October is Pregnancy & Infant Loss Awareness month. Unfortunately, many of our heart families walk this impossible road. Help-A-Heart wanted to share the story of one of our heart angel families this month to help raise awareness. Thank you to Nate & Emily Forsythe for writing & sharing the story of their precious daughter, Kennedy Ren Forsythe. Nate & Emily are the proud parents of Kennedy & Oliver (age 1). This is Part 4 of 11.
Before continuing with Kennedy’s story, I need to take a moment to highlight her cheerleaders. CHD truly takes a village. I consider us one of the lucky families to have been diagnosed in-utero because it gave us time to prepare for the mountain of challenges ahead. There are a thousand things to consider when leaving home for an unknown period of time: we need someone to get the mail and feed the cat; we can’t board the dogs because we have no idea how long we’ll be gone; we need a place to stay in case Ronald McDonald House or Helen K Rossi is full; what about food – we can’t possibly eat out every meal, provided we’re hungry; etc, etc, etc. The amount of planning was overwhelming. But our army of friends and family lined up to provide any help they could.

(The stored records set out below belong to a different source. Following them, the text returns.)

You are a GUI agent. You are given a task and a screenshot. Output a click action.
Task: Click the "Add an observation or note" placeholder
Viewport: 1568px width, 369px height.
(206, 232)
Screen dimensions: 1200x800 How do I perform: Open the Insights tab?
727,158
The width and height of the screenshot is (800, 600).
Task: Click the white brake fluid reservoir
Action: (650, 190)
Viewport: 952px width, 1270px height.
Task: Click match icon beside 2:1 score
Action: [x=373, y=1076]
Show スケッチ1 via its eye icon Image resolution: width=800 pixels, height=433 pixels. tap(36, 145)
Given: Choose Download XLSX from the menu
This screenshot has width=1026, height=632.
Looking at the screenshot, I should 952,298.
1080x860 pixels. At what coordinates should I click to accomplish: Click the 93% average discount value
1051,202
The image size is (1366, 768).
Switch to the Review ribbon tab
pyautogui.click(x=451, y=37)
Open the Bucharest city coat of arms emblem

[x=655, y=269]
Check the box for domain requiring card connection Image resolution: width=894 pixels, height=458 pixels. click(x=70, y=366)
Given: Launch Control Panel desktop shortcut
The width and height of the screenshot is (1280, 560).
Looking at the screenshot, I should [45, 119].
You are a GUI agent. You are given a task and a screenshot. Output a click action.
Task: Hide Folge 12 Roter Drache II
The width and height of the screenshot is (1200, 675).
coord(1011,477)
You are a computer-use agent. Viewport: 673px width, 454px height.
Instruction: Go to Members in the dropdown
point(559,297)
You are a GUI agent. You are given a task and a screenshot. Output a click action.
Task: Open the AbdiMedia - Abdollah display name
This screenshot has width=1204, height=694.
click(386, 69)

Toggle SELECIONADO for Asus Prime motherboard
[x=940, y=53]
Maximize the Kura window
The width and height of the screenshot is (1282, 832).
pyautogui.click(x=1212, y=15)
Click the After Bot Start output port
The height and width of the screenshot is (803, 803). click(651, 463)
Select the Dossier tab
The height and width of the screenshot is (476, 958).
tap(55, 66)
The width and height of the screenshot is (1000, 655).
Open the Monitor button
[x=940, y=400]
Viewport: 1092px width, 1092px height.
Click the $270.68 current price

We had people to watch the dogs and get the mail, feed the cat, food prepared to take with us, and very generous uncles who allowed us to take over a portion of their home in Iowa City so that we could hang on to some semblance of normalcy and comfort while living the “your child is critically ill” life. But that doesn’t even begin to scratch the surface. Friends and family came from all over to meet Special K. They brought laughter and support, tears and hugs, homemade gifts and food, and –the glue that holds all hospital families together – COFFEE. We had home cooked meals delivered to us – one never realizes how much you miss a home cooked meal. We were invited to friends’ homes for dinner and conversation – really to get us OUT of the hospital. (One of the hardest things to do is leave your child at the hospital, but – you guys – self care self care self care. In order to care for her, we needed to care for ourselves.)
We met some wonderful families who were also living in the PICU who offered support and hugs and gift certificates to the on-site Java House. (Seriously. Coffee is really essential. REALLY. ESSENTIAL.) Strangers sent us care packages. Friends from our former lives (we all lose touch at some point), offered support with hand written letters and cards, donations to the hospital in her honor, fruit baskets, toys and books for Kennedy when she leaves the hospital. The Des Moines CHD Support Group provided lunch on surgery day – we didn’t know who they were until late into our hospital stay, but have formed some wonderful relationships with our Help-A-Heart family since then.
Since her death, we continue to receive support and messages of love from everyone in our lives. I’m a different person now. She changed me. I would not have chosen this life, but I’m so thankful for all the people in it, all the people who continue to love and remember Kennedy and shower our family with support.
There will never be enough words to thank them. Never.